Pathophysiology and clinical challenges of childhood immune thrombocytopenia and future directions

Abstract

Immune thrombocytopenia (ITP) is an autoimmune disease that causes thrombocytopenia due to platelet destruction and impaired platelet production. Pathological triggers such as viral infections induce the presentation of cryptic peptides derived from platelet antigens from antigen-presenting cells to CD4⁺ T cells, resulting in anti-platelet autoantibody production in B cells. There are five established treatment options for childhood ITP: high-dose gamma globulin therapy, corticosteroids, thrombopoietin receptor agonists, rituximab, and splenectomy. The underlying pathophysiology of ITP helps in elucidating the site of action of each drug. Many children with ITP undergo remission spontaneously. However, the following issues arise: (1) selection criteria for patients to be treated, (2) selection of initial treatment, (3) treatment of refractory patients, (4) treatment selection considering patient/family health-related quality of life (HRQoL), and (5) clinical positioning of splenectomy after introduction of new drugs.
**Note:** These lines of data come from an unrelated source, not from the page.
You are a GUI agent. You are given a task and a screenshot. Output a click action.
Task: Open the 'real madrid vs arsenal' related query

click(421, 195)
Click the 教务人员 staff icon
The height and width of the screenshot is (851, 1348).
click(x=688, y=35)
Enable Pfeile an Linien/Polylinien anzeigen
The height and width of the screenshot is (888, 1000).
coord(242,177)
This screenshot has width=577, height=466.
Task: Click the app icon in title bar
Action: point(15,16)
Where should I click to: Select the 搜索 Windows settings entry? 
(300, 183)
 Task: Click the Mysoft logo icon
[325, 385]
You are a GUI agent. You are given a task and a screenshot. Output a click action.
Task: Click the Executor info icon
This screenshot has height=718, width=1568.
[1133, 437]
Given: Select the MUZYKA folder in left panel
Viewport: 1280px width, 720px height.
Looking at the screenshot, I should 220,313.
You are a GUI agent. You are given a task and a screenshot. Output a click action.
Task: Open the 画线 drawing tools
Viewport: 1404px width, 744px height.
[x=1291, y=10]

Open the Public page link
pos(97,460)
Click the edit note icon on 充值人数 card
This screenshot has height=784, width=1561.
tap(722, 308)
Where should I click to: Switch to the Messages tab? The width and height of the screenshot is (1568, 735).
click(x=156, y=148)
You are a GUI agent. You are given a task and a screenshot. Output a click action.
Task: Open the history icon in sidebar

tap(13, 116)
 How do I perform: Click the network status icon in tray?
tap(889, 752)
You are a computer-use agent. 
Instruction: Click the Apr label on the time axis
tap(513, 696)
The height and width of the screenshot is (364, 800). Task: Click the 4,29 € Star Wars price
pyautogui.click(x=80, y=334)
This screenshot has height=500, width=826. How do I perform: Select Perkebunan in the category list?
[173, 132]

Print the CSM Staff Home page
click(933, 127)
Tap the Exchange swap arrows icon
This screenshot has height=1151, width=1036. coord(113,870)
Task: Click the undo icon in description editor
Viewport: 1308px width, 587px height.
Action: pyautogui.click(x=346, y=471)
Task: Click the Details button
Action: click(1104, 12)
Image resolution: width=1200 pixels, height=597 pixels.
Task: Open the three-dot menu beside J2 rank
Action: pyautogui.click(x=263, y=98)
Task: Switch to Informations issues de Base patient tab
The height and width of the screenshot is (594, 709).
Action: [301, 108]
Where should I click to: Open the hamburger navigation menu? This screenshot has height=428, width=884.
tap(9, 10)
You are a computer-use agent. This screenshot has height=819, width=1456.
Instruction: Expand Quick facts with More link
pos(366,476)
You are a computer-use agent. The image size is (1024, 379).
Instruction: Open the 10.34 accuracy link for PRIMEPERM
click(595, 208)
In Europe and the United States, treatment is selected on the basis of the severity of bleeding symptoms regardless of the platelet count. Buchanan’s bleeding grade is often used to assess the severity of bleeding. Conventionally, patients with the Buchanan classification Grades 0 to 2 are carefully monitored, whereas those with and Grades 4 and 5 should be treated. Whether or not to treat patients with Grade 3 classification is an issue for consideration. We are in an era where treatments that improve the patient’s HRQoL can be selected instead of patients adjusting their lifestyle on the basis of their platelet count. In this paper, an overview of the pathophysiology of childhood ITP, clinical issues, the American Society of Hematology (ASH) 2019 ITP guidelines, and treatment of chronic ITP are presented.